Но Сталину тоже “не повезло” с его поэтами. В 1925 году повесился великий поэт Сергей Есенин, один из самых популярных русских лириков ХХ века. Он был алкоголиком, склонным к буйным выходкам и затяжным депрессиям, и, возможно, наложил бы на себя руки при любом режиме. Но случилось-то это в правление Сталина.

Маяковский тогда Есенина сурово осудил за избранную им “легкую красивость смерти” и написал о “полной нестоющести, незначительности и неинтересности есенинского конца”[68]. А через четыре с лишним года застрелился сам. Тяга к самоубийству, по мнению Лили Брик, была заложена в его характере. Она рассказывала мне, что Маяковский был истериком, “персонажем Достоевского” и в первый раз стрелялся еще в 1916 году. Но тогда его револьвер дал осечку. А в 1930 году не дал.

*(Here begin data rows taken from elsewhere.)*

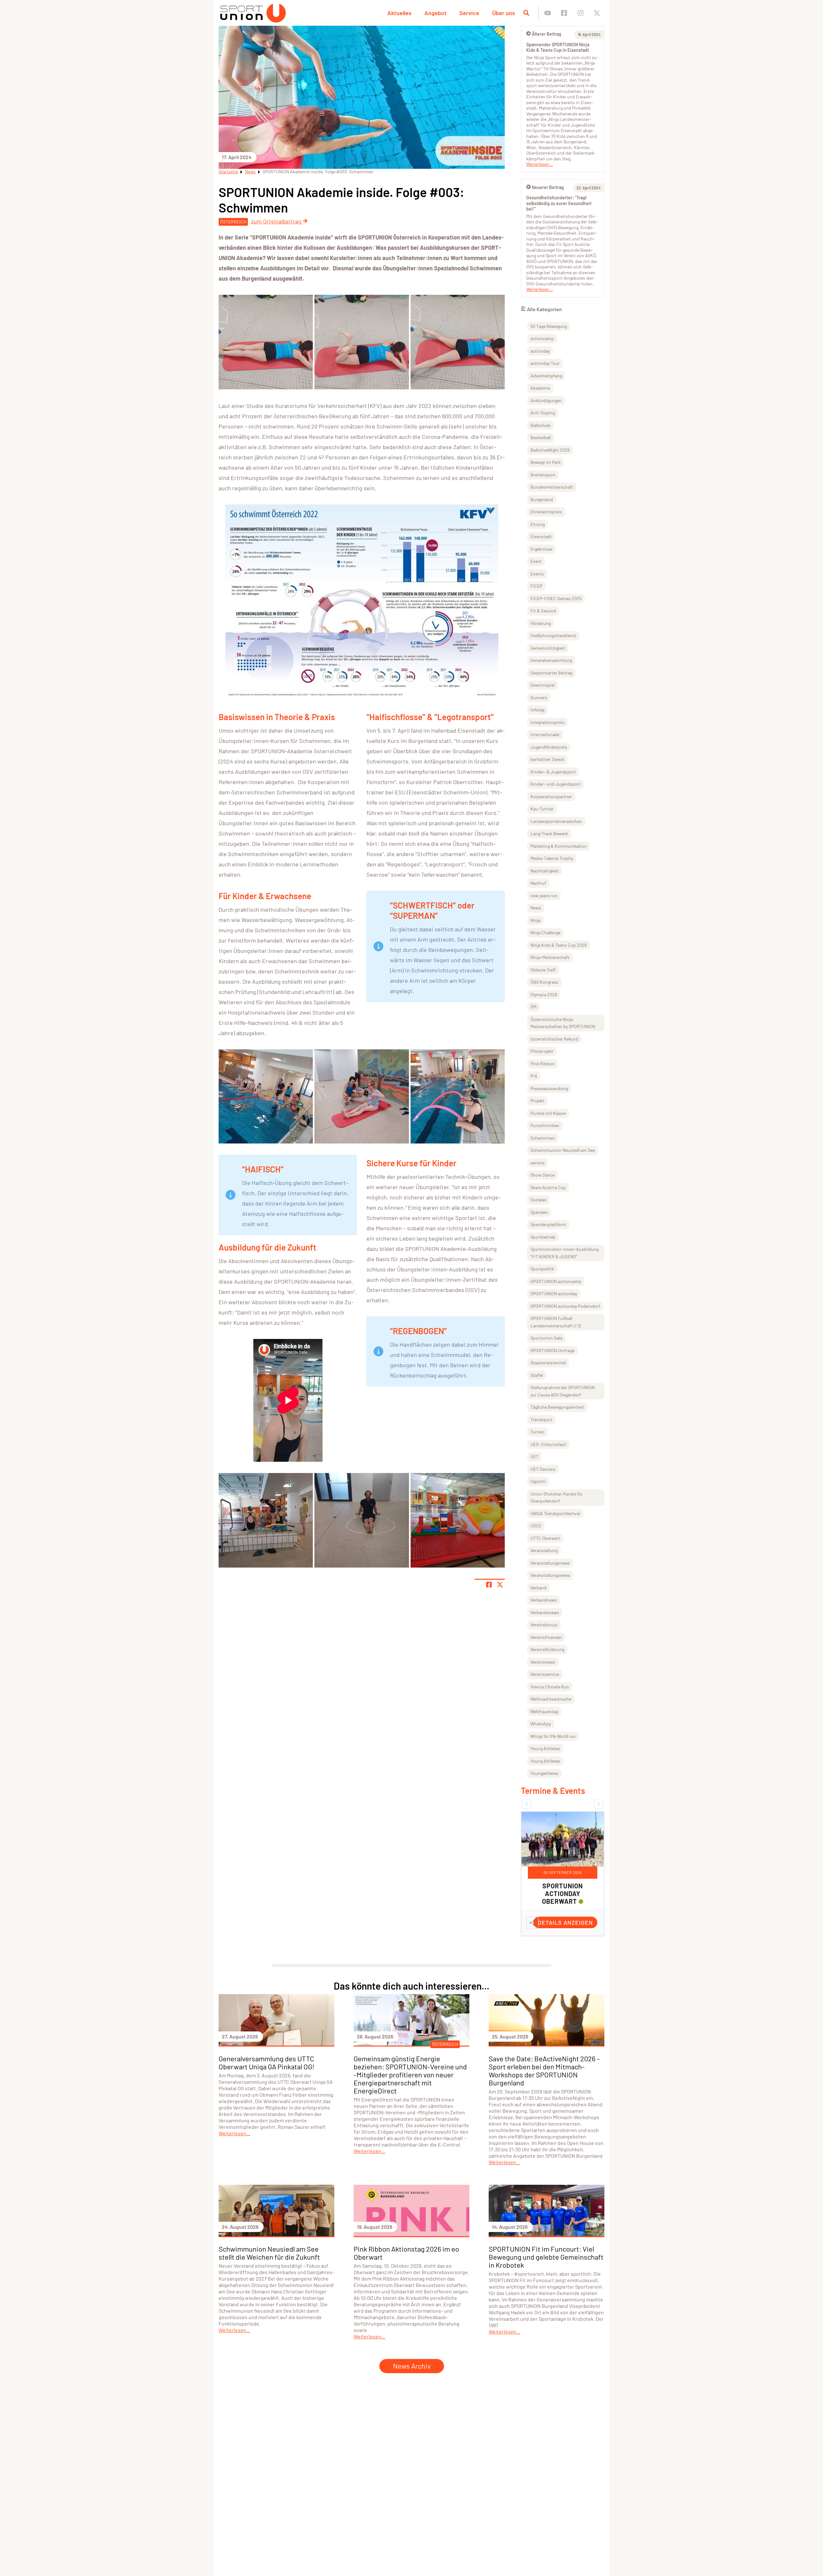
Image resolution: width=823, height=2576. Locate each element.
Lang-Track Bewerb (549, 833)
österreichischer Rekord (554, 1039)
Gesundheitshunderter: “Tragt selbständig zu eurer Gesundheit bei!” (559, 203)
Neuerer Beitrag (548, 187)
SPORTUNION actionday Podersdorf (565, 1306)
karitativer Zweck (547, 759)
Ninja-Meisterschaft (549, 957)
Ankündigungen (546, 400)
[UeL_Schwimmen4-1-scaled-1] (266, 342)
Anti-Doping (542, 412)
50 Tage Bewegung (548, 326)
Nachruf (538, 883)
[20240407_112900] (458, 1520)
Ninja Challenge (545, 932)
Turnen (537, 1431)
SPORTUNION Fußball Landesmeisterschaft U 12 (556, 1321)
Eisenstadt (541, 536)
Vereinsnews (542, 1662)
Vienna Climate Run (549, 1686)
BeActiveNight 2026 (550, 450)
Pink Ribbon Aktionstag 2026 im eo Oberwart (406, 2268)
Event (536, 561)
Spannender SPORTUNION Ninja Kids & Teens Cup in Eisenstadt (557, 47)
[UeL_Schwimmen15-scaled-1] (361, 1520)
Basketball (540, 437)
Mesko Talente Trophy (551, 858)
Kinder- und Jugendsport (555, 784)
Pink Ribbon (542, 1063)
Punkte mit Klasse (548, 1113)
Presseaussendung (549, 1088)
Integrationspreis (547, 722)
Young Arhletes (545, 1748)
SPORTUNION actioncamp (555, 1281)
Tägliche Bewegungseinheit (557, 1407)
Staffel (536, 1375)
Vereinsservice (544, 1674)
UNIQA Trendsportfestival (555, 1513)
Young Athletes (545, 1761)
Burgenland (541, 499)
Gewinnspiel (542, 685)
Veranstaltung (543, 1550)
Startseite (228, 171)
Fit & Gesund (543, 610)
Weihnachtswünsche (550, 1699)
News (250, 171)
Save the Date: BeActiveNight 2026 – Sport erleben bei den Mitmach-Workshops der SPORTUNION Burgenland (544, 2086)
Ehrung (537, 524)
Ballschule (540, 425)
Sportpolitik (542, 1268)
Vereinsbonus (543, 1624)
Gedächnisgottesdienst (553, 635)
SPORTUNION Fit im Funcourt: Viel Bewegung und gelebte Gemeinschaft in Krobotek (546, 2272)
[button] (526, 1804)
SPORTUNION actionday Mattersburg (559, 1893)
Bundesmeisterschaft (551, 487)
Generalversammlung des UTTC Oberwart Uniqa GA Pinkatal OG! (266, 2078)
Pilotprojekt (541, 1051)
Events (537, 573)
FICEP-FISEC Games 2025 (556, 598)
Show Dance (542, 1175)
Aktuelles (399, 12)
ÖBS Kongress (544, 982)
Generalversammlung (551, 660)
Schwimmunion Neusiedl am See (562, 1150)
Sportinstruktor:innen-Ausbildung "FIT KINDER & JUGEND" (564, 1252)
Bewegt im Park (545, 462)
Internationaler (545, 734)
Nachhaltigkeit (544, 870)
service (537, 1162)
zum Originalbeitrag (277, 221)
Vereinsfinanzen (546, 1637)
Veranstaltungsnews (550, 1563)
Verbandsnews (544, 1612)
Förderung (540, 623)
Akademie (540, 388)
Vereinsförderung (547, 1649)
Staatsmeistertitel (548, 1362)
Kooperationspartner (551, 796)
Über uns (503, 12)
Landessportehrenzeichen (556, 821)
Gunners (538, 697)
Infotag (537, 709)
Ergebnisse (541, 549)
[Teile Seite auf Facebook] (489, 1584)
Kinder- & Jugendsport (553, 771)
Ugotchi (538, 1481)
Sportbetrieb (543, 1237)
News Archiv (411, 2381)
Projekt (537, 1100)
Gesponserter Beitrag (551, 672)
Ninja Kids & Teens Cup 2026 (558, 945)
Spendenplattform (548, 1224)
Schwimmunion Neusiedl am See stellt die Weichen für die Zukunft (269, 2268)
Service (469, 12)
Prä (533, 1076)
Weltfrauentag (544, 1711)
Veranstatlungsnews (550, 1575)
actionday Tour (545, 363)
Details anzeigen (565, 1937)
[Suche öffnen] (526, 13)
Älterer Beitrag (546, 34)
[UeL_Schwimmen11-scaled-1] (266, 1520)
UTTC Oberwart (545, 1538)
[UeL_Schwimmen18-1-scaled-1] (266, 1096)
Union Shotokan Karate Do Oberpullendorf (556, 1497)
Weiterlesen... (539, 164)
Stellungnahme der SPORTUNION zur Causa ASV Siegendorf (562, 1391)
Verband (538, 1587)
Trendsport (541, 1419)
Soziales (538, 1199)
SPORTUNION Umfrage (552, 1350)
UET (534, 1456)
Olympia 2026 (543, 994)
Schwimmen (542, 1138)
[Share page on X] (500, 1584)
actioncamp (542, 338)
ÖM (533, 1006)
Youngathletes (544, 1773)
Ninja (535, 920)
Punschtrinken (544, 1125)
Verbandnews (543, 1600)
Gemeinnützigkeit (547, 648)
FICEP (536, 586)
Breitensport (543, 474)
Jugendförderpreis (548, 747)
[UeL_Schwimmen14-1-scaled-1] (361, 1096)
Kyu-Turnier (542, 808)
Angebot (435, 12)
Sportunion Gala (546, 1338)
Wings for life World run (553, 1736)
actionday (540, 351)
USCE (535, 1525)
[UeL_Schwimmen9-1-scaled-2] (458, 1096)
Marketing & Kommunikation (558, 846)
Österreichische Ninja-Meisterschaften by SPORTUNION (562, 1023)
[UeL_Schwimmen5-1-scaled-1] (361, 342)
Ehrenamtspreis (546, 511)
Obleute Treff (543, 969)
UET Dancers (543, 1469)
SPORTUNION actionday (553, 1293)
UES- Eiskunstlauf (548, 1444)
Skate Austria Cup (548, 1187)
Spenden (539, 1212)
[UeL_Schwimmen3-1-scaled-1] (458, 342)
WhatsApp (540, 1723)
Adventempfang (546, 375)
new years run (543, 895)
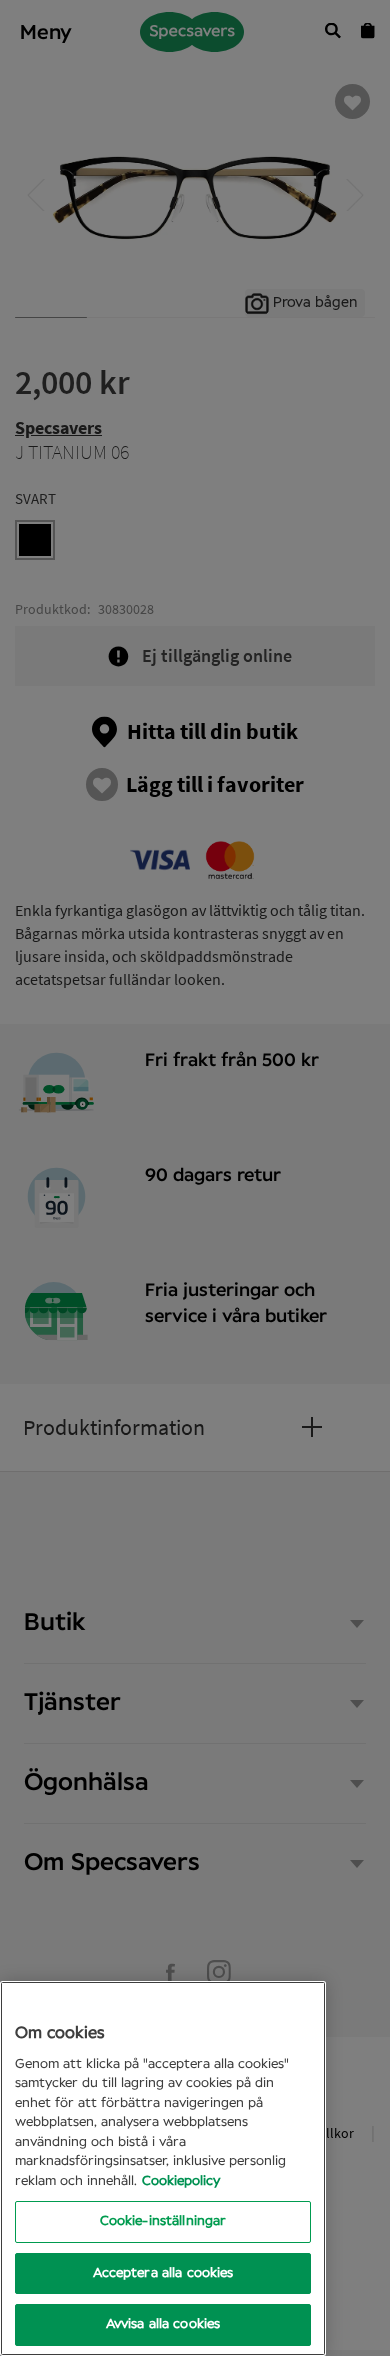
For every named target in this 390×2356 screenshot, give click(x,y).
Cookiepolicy (181, 2181)
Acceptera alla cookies (163, 2273)
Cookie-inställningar (163, 2221)
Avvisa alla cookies (163, 2324)
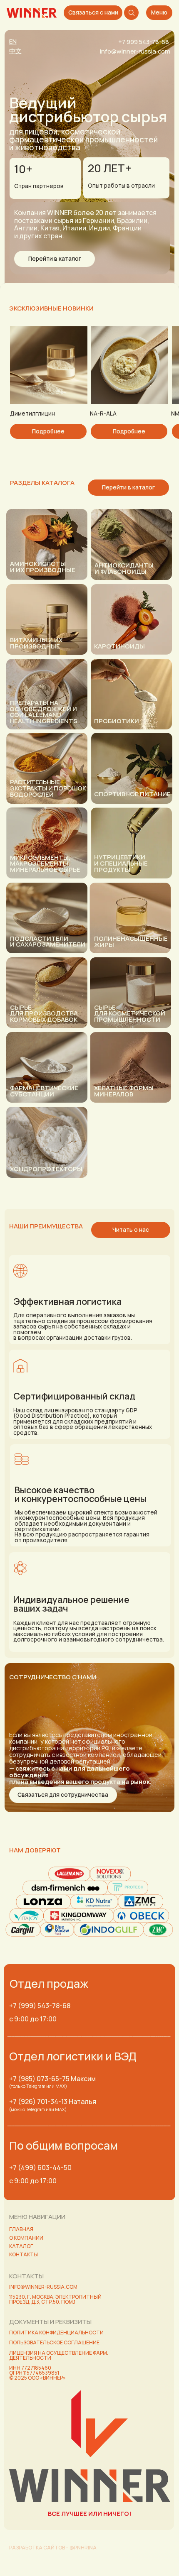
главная (21, 2229)
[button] (63, 1795)
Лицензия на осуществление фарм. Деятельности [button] (58, 2355)
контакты (23, 2254)
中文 (15, 50)
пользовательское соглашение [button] (54, 2342)
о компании (26, 2237)
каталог (21, 2246)
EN (13, 41)
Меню (159, 12)
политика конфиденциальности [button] (56, 2332)
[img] (32, 13)
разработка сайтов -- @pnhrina (53, 2547)
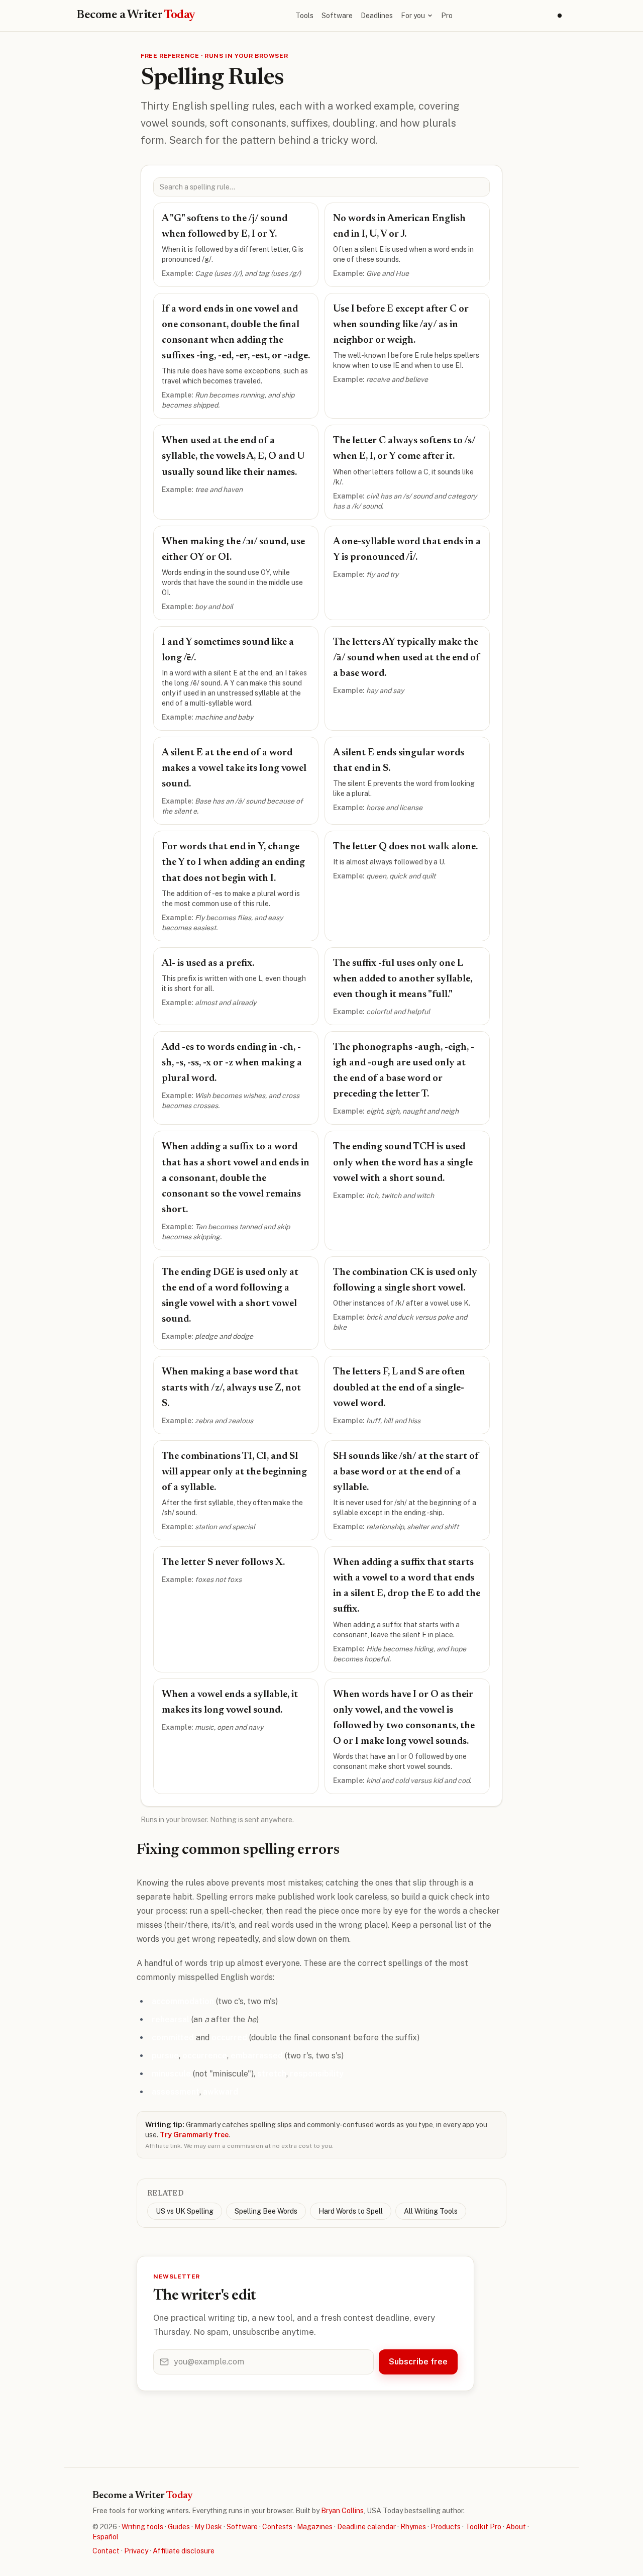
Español (105, 2537)
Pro (447, 16)
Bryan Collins (342, 2511)
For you (413, 16)
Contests (277, 2527)
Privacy (136, 2551)
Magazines (315, 2527)
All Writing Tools (431, 2211)
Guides (179, 2527)
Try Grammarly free (194, 2135)
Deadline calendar (366, 2527)
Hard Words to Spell (350, 2211)
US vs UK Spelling (184, 2211)
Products (446, 2527)
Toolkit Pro (483, 2527)
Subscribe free (418, 2361)
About (516, 2527)
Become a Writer (135, 15)
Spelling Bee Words (266, 2211)
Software (337, 16)
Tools (304, 16)
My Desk (208, 2527)
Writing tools (142, 2527)
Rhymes (413, 2527)
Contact (106, 2551)
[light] (560, 16)
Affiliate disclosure (184, 2551)
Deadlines (377, 16)
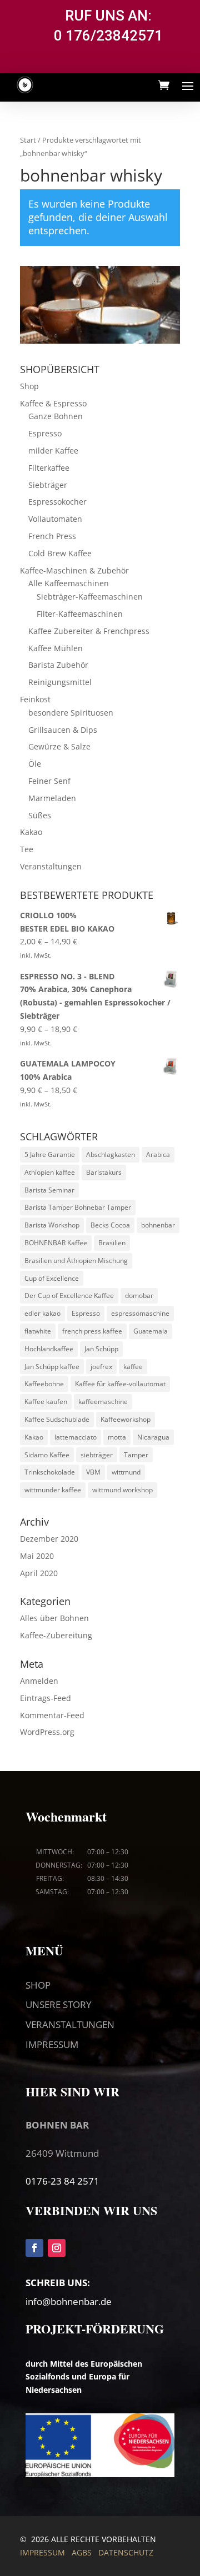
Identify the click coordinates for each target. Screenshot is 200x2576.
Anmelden (39, 1681)
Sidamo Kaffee (46, 1455)
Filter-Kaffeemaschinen (80, 613)
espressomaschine (140, 1313)
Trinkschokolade (49, 1472)
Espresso (45, 433)
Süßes (39, 815)
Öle (34, 763)
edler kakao (42, 1313)
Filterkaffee (48, 467)
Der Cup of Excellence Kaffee (69, 1295)
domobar (139, 1295)
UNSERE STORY (59, 2004)
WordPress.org (47, 1732)
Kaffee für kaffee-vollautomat (120, 1383)
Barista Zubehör (58, 665)
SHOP (38, 1985)
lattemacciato (75, 1437)
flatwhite (37, 1331)
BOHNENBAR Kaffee (55, 1242)
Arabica (158, 1154)
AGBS (82, 2552)
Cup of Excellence (51, 1278)
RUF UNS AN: (108, 15)
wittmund (126, 1472)
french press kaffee (92, 1331)
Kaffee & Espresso (53, 403)
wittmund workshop (122, 1490)
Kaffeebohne (44, 1383)
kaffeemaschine (103, 1401)
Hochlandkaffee (48, 1349)
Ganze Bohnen (55, 416)
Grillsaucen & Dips (62, 729)
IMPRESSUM (52, 2044)
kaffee (133, 1366)
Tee (26, 849)
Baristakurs (104, 1172)
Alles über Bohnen (54, 1618)
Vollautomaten (55, 519)
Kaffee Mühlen (55, 648)
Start (28, 140)
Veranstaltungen (51, 866)
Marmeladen (52, 798)
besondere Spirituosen (70, 712)
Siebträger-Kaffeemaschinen (90, 596)
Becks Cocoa (110, 1225)
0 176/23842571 (108, 35)
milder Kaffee (53, 450)
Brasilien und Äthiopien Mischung (76, 1260)
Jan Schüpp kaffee (51, 1366)
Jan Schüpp (101, 1349)
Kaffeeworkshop (126, 1419)
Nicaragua (153, 1437)
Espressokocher (57, 501)
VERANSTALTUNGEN (70, 2024)
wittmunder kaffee (52, 1490)
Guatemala (150, 1331)
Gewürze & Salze (59, 746)
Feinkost (35, 699)
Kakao (31, 832)
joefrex (101, 1366)
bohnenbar (158, 1225)
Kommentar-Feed (52, 1715)
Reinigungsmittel (60, 682)
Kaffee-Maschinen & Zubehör (74, 570)
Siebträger (47, 485)
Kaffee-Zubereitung (56, 1635)
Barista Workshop (51, 1225)
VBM (93, 1472)
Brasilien (112, 1242)
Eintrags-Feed (45, 1698)
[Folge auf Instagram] (57, 2248)
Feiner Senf (49, 781)
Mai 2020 (37, 1556)
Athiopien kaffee (49, 1172)
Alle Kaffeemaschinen (68, 583)
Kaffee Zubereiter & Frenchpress (88, 631)
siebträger (97, 1455)
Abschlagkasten (110, 1154)
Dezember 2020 (49, 1538)
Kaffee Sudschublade (56, 1419)
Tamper (136, 1455)
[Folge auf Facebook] (34, 2248)
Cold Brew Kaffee (60, 553)
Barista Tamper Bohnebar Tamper (77, 1207)
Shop (29, 386)
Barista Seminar (49, 1190)
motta (117, 1437)
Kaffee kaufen (45, 1401)
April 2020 (39, 1573)
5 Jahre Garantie (49, 1154)
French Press (52, 536)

Сталинский телефонный звонок Булгакову был, таким образом, превентивной мерой. Вождь сразу взял быка за рога, задав провокационный вопрос: “А может быть, правда – вас пустить за границу? Что, мы вам очень надоели?” Растерявшийся писатель (и кто бы на его месте не растерялся от столь неожиданного гамбита?) после некоторой паузы выдавил: “Я очень много думал в последнее время, может ли русский писатель жить вне родины. И мне кажется, что не может”.

Всё! Мышеловка захлопнулась! Но Сталин успел положить туда кусочек сыра:

– Вы правы. Я тоже так думаю. Вы где хотите работать? В Художественном театре?

– Да, я хотел бы. Но я говорил об этом, и мне отказали.

– А вы подайте заявление туда. Мне кажется, что они согласятся. Нам бы нужно встретиться, поговорить с вами…

И, пожелав Булгакову всего хорошего, Сталин повесил трубку.

Кто бы сомневался, что Булгакова немедленно – и с распростертыми объятиями! – взяли на режиссерскую работу во МХАТ: “Да боже ты мой! Да пожалуйста!” Призрак тотальной невостребованности и голодной смерти отступил. Но другие проблемы остались. Получил ли писатель чаемую свободу самовыражения? Свободу печататься? Возможность вдохнуть воздух Парижа, Рима, Лондона?